(TEXT PROVIDED)

Should I get them in the ground if I can, and move them when I get the ground cleared?

Should I clear the ground first and plant them?

Clearing the ground is going to mean getting right down on it, and maybe in it, which will also mean getting back up from it. That's a lot more problematic.


Part of me is hoping it rains all day tomorrow and an other part of me says that in that case I can honor my daughter by taking a walk in the rain.


I kind of like that idea. 






Monday, April 26, 2021

Accountability: Day 3

 Well, yesterday (Sunday April 25, 2021) was pretty much a washout. Not quite. I redeemed myself at the end of the day.

Yesterday was one of the days when getting up is a notable achievement. I did --eventually -- get up, I even got dressed AND opened the curtain on my one window. I've been trying to make sure I get some exposure to natural light every day. Nature heals.

And on those down days, it feels even more important.

Later, I cooked some Manwich and tater tots, and put away a few groceries. 

Then I went to the laundromat and did my laundry. Washed, dried (mostly, because I couldn't remember if I had left a burner on) and carried back into the house. 


Today started not much better, with one exception. The sun was shining. Brightly, beamingly, annoyingly, loudly shining. It was horrible. Wonderfully horrible.

I got up for a little while., then sat back down and promptly went back to sleep. And I do mean promptly. I don't even remember the show coming back from commercial. 


A little later I did get up, and became a bit more productive. I swept the floors, and I started a pot of chili in my slow cooker. 

Then I went outside and weeded one flower bed and cleared out another one. Pulled horrible fat vines out of the ground, dug out sunken bricks, pulled and tugged and tossed and carried. Hung my hummingbird feeder. Climbed my ladder to change the outside light bulb, but couldn't get the screws loose on the light cover (outdoor equivalent of a lampshade). Even tried pliers, but my hands wouldn't hold on. Not to mention not even being able to see the top screw. Oh well. A couple trips up and down a ladder ought to count for exercise. It sure felt like it to my legs! Although that could have been the pulling and tugging talking.

Came in, ate my chili, went out and looked at the big ol' moon came back in and sorted some of my clothes, but not all. 

That winds up my day. 

I hope.

My back and my troublesome left knee are complaining loudly.


On the accountability scale. Did not walk. Big minus.

Did get moving on extras.

Did accomplish a few ordinary chores. 

2 + and one - means the + wins.

(End TEXT PROVIDED)
(SOURCE DATA)

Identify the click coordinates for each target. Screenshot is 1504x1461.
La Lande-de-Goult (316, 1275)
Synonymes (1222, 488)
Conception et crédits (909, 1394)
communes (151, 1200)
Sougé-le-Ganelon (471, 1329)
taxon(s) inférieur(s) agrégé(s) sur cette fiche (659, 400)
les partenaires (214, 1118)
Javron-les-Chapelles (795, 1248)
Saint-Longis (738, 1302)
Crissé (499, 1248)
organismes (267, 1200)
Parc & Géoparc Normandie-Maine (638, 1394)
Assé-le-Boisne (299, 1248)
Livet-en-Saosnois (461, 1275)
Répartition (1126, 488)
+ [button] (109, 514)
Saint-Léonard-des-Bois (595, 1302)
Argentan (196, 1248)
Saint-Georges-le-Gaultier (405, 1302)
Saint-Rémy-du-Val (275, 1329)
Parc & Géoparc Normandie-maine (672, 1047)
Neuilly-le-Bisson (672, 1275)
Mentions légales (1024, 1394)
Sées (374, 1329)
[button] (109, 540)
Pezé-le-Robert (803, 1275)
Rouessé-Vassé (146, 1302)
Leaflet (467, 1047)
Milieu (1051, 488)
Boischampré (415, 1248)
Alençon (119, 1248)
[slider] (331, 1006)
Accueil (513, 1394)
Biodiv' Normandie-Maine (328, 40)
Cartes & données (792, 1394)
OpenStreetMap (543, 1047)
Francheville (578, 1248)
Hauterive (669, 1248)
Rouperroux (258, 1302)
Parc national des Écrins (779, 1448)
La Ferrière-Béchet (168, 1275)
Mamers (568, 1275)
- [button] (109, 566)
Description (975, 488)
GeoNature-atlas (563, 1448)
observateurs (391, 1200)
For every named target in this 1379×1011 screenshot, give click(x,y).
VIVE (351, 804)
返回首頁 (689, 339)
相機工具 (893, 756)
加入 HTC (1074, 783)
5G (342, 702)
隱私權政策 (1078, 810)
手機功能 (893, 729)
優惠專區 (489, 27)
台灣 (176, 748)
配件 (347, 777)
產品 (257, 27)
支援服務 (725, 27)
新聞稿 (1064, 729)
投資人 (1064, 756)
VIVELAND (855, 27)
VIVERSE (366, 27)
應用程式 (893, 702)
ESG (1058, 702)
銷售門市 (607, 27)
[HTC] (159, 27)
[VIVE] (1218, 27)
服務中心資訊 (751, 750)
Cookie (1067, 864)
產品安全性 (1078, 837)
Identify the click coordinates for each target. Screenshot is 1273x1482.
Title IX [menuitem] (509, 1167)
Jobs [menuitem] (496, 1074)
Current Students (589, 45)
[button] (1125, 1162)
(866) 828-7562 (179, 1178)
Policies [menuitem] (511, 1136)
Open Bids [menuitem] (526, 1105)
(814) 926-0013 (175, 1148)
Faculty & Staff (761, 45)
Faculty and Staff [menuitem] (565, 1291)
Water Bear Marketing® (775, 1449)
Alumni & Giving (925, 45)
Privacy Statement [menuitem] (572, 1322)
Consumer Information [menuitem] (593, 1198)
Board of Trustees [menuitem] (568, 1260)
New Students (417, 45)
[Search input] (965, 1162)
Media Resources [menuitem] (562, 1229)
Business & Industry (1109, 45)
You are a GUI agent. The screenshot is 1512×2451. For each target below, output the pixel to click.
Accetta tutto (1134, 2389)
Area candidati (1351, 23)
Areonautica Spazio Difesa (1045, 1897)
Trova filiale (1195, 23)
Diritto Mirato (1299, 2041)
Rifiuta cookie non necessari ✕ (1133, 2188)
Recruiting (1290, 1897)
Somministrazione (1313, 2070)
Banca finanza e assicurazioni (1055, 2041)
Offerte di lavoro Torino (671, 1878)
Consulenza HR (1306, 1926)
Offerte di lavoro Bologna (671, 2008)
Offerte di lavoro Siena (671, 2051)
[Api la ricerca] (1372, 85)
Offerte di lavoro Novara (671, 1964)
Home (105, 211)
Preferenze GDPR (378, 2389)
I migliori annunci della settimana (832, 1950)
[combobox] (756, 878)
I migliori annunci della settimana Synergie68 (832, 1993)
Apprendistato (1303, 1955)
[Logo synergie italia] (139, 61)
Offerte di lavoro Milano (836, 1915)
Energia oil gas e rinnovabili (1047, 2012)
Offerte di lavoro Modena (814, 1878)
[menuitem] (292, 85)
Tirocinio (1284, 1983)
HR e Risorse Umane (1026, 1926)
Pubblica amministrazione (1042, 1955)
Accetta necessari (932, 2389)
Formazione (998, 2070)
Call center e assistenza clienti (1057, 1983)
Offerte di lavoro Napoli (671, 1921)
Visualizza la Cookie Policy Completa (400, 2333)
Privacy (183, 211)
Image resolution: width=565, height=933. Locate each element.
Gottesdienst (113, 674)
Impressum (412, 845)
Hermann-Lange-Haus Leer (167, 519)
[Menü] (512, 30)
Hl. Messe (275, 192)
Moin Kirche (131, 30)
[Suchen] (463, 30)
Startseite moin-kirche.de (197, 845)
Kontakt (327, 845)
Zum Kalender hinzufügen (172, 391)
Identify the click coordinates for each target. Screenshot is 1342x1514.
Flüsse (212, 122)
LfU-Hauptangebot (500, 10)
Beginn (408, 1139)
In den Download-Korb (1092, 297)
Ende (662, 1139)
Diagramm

(End SOURCE DATA)

## [WORK TO COMPLETE]
**A.** In the journal entry, what did the writer start in the slow cooker?
**B.** Reproduce word for word the part of the journal entry starting with "Well, yesterday (Sunday" and going on through "day. Nature heals.".
The records were taken from a separate source.

## [SOLUTIONS IN ORDER]
**A.** A pot of chili.

**B.**
Well, yesterday (Sunday April 25, 2021) was pretty much a washout. Not quite. I redeemed myself at the end of the day.

Yesterday was one of the days when getting up is a notable achievement. I did --eventually -- get up, I even got dressed AND opened the curtain on my one window. I've been trying to make sure I get some exposure to natural light every day. Nature heals.